Opening
I entered this world not wanting
to come. I’ll leave it not
wanting to go. All this while,
when it seemed there were two doors,
there was only one—this
passing through.
Tess Gallagher from Is, Is Not (Graywolf, 2019)
On this
day two years ago, I sat at this
window and wrote about hummingbirds:
Every autumn, the leaves break loose.
Hummingbirds pass through Texas.
Ruby throats and emerald backs
carry no knapsack, fly
low to the ground, eyes
open for nectar in sips
from cool-pillared plant
whose water transpires
stem— water, not held
but passed through,
evaporated for another use.
Holding won’t transform.
Holding won’t renew
but the passing through.
A plant doesn’t use 95% of the water it absorbs, losing most of it through the process of transpiration. Water moves through the plant from root to stem to leaf and then evaporates into the air. This enables the plant to stand upright. This cools the plant and carries nutrients to every part of the plant. Without this loss, the plant wouldn’t live.

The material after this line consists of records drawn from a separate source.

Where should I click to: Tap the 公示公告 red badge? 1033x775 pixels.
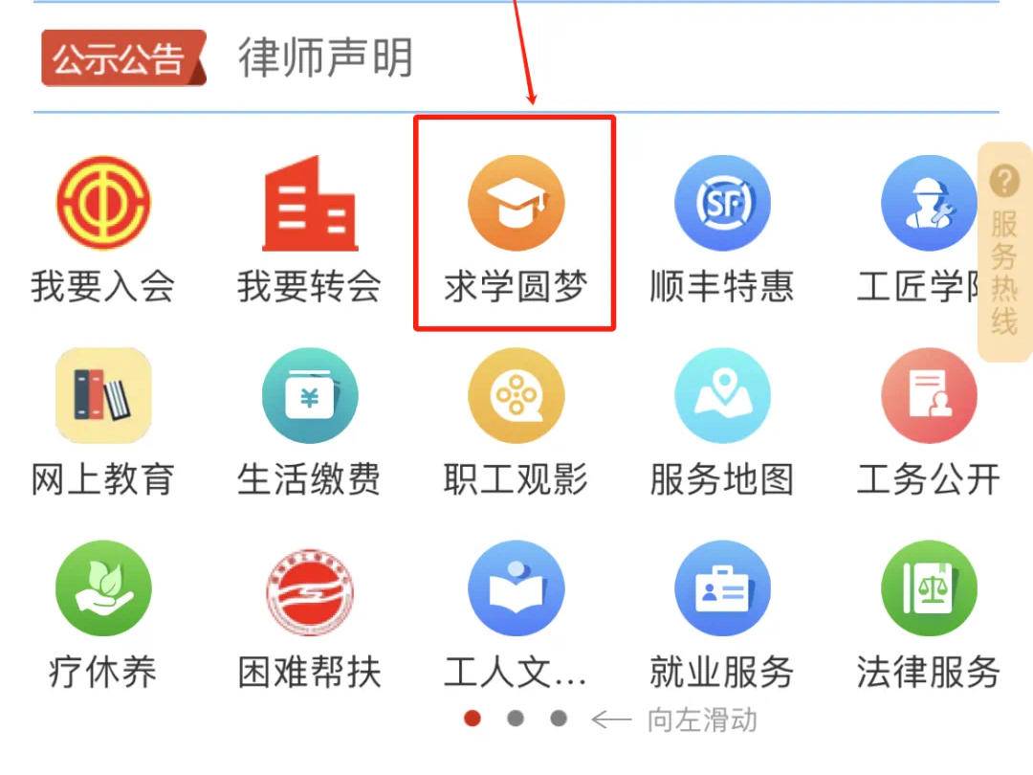pyautogui.click(x=123, y=58)
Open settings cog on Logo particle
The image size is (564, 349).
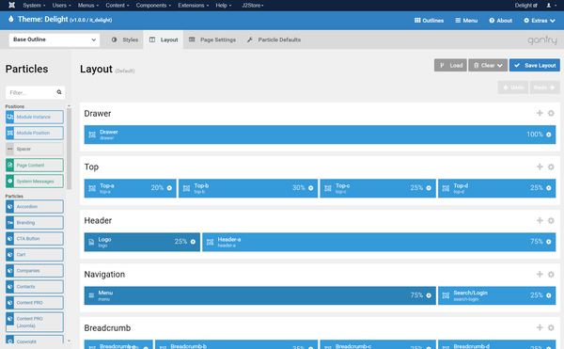pyautogui.click(x=193, y=242)
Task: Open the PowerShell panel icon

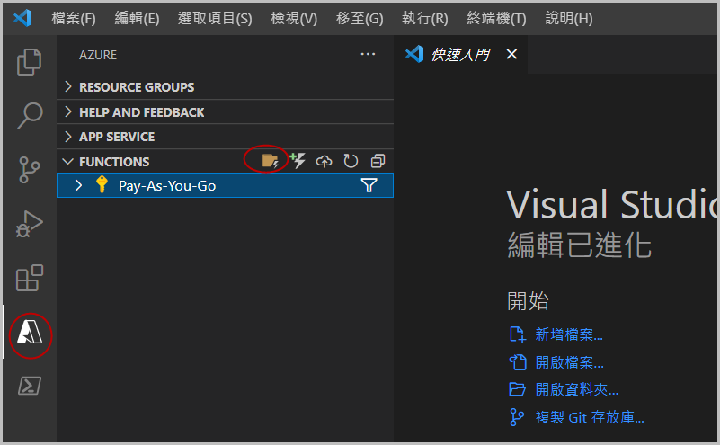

Is this loss, for water to leave, for it to enter one door and exit another?
Or is it a process making us alive?
I showed this poem to a friend. He said,
“Your poem implies a plant is transformed as water passes through. But how is water transformed as it passes through plant?”
Water. How is water transformed? Who cares about water? Who cares about what moves through you, whether sadness or love or anger or fear?
Water.
Water changes as it moves across plant’s inner landscape.
In its journey from soil to leaf, water begins as liquid, expands to vapor.
Water spreads and speeds, vibrates, literally, with higher energy.
Water passes into cloud where it collects dust,
until cold air presses back into liquid,
until it descends again to ground,
having gathered for plant friends
care packages of nitrogen
from the upper atmosphere.
I think of this as I lose a marriage of 17 years, as we sign paperwork to make it official.
I am losing 95% of what I thought my life would be.
Is it loss, for love to leave, for it to enter one door and exit another?
Or is this love’s process, the passing through?
I once lived like holding made love alive, made love endure, as if love were a death-grip rigor mortised by certainty and cold will. To have and to hold, from this day forward, til death do us part.
What if love is not for us alone, never meant to have one form? What if love is meant to pass through? What if this enables us to stand upright and carries nutrients to every edge of our selves?
What if love is transformed —not destroyed, not lost, but changed in form—
what if we transform love when we let it pass through?
I look out my window at the wilting vitex, the one wise enough not to hold onto anything too long, the one who drops her leaves every winter and returns with purple fronds every spring. The one who says, let what love you felt, what love was real, what love I witnessed from my side of the window, let 95% of it take a new form. Let it. Let it. You have a choice. Let this become vapor and raincloud, stream, and grounded spring. Let this become drinking water, nectar, the remnants of dog kisses, the blood of your grandchild, see what this will be if you let it. Let it. Let it, child daughter mother sister friend, let this pass through.
I walk outside and kneel. I let my tears drop into her roots.